Representatives of the Muslim countries have requested a meeting with the prime minister, who is also the minister of press issues, to discuss the cartoons. The Prime Minister's Office's press chief, Michael Ulveman, said the ministry was preparing a reply, but would not give any further comments. Peter Viggo Jakobsen, department chief at the Danish Institute for International Studies, said the Muslim ambassadors should not get their hopes up. 'If they have the faintest idea about how a Danish and democratic society works, they should know that the Danish government doesn't have any say about Jyllands-Posten's rights of expression,' Jakobsen said.
Government distances itself from hate
The Danish government takes sharp issue with any points of view that put down a certain ethnic group or incites hate. The Prime Minster answering a parliamentary question from the Red Green Alliance categorically denied that the government supported any attempts to incite hate towards especially Muslims.

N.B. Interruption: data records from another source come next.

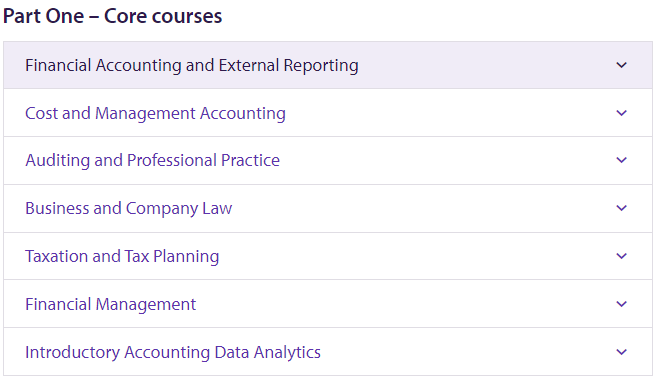Screen dimensions: 655x383
Task: Click the chevron beside Financial Accounting and External Reporting
Action: pyautogui.click(x=621, y=65)
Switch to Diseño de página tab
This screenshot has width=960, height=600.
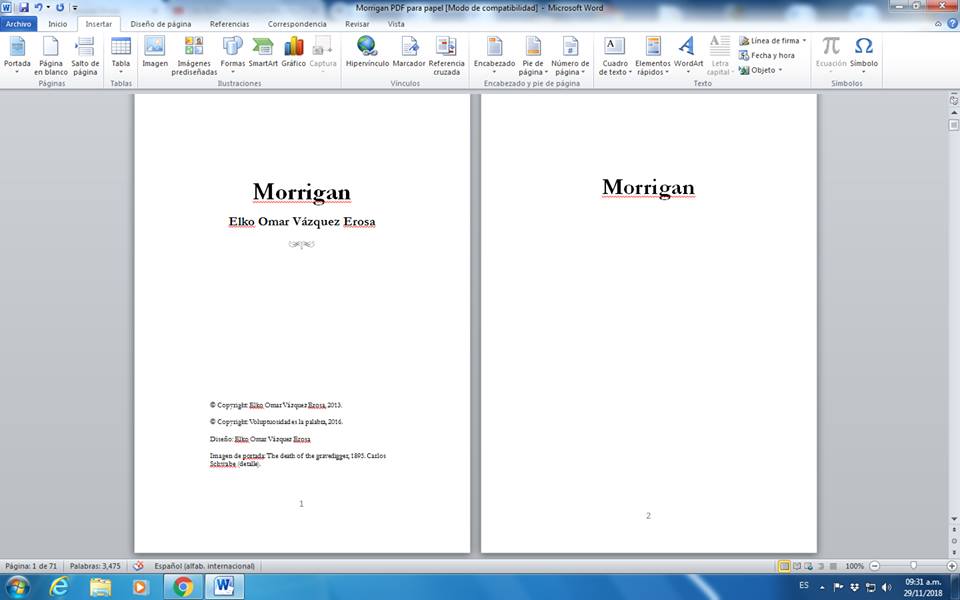tap(161, 23)
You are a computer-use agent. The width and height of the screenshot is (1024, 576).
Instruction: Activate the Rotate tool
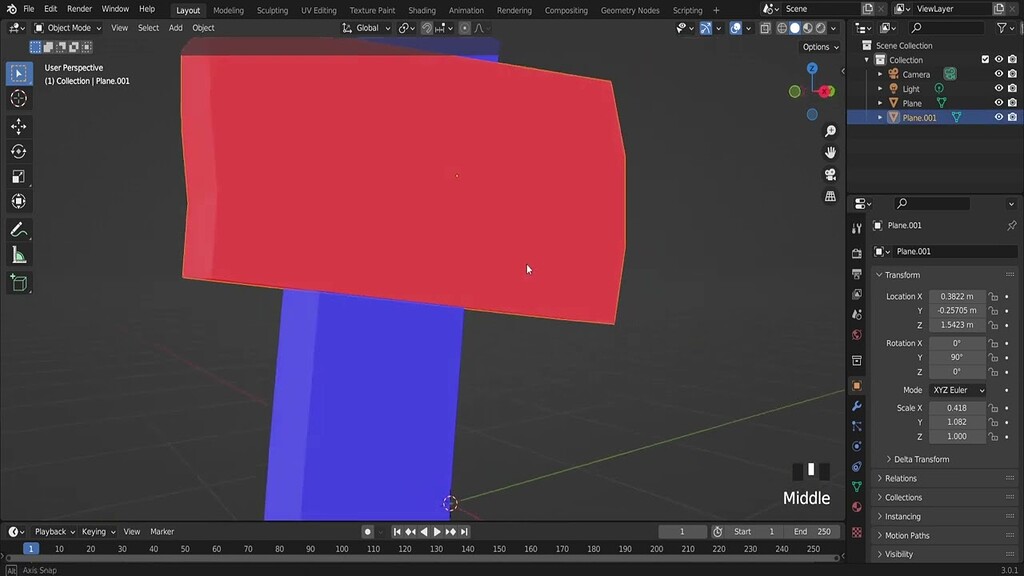[18, 151]
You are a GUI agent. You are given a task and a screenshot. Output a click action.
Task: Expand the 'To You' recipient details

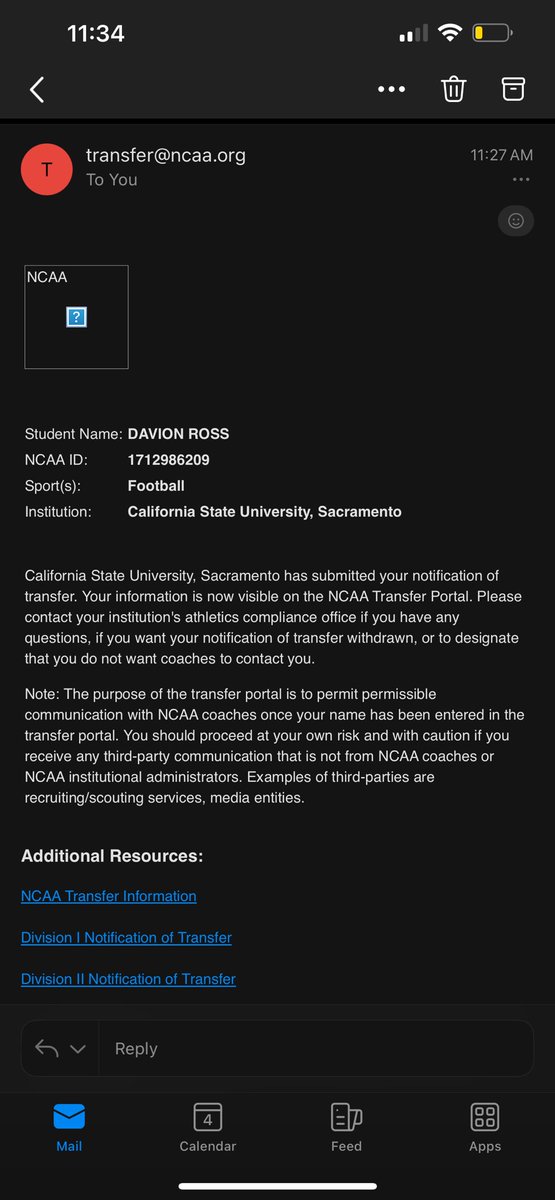click(x=112, y=180)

Per Clausen from the Red Green Alliance, asked the Prime Minster if one could plausibly believe that the government, which is dependent upon the backing of the Danish People's Party (DF) for their parliamentary majority, condones expressions of hate towards Muslims. He said that leading members of DF, amongst others Louise Frevert who is on extended leave from Parliament, have put their names to expressions of hate and are carrying out a witch-hunt against Muslims, which bring the government's credibility into question.
I notice that this campaign against free speech by Muslim ambassadors in Denmark has a precedent in Norway:
Ambassadors blast Hagen; he fires back
A Norwegian politician's recent assault on Islamic fundamentalists continues to spur reaction. Now a group of ambassadors have taken the unusual step of blasting Progress Party leader Carl I Hagen in a letter to newspaper Aftenposten, but Hagen isn't wavering. Ambassadors to Norway from Egypt, Indonesia, Pakistan and Morocco, as well as the charge d'affaires from Tunisia, claim in their letter that Hagen has offended 1.3 billion Muslims around the world. They also contend that Hagen has violated the principles of tolerance, understanding and cultual freedom on which the Norwegian society is built. They wrote that they find it difficult to find any justification for the harsh language used by Hagen, when he claimed at a Christian summer gathering in Bergen earlier this month that Mohammed was likely to exploit children in his efforts to "Islamify" the world. Hagen also claimed that Muslims already had come far in Africa and were making inroads into Europe, something that Christians must oppose. At one point in his remarks, Hagen compared Islamic fundamentalists to Hitler.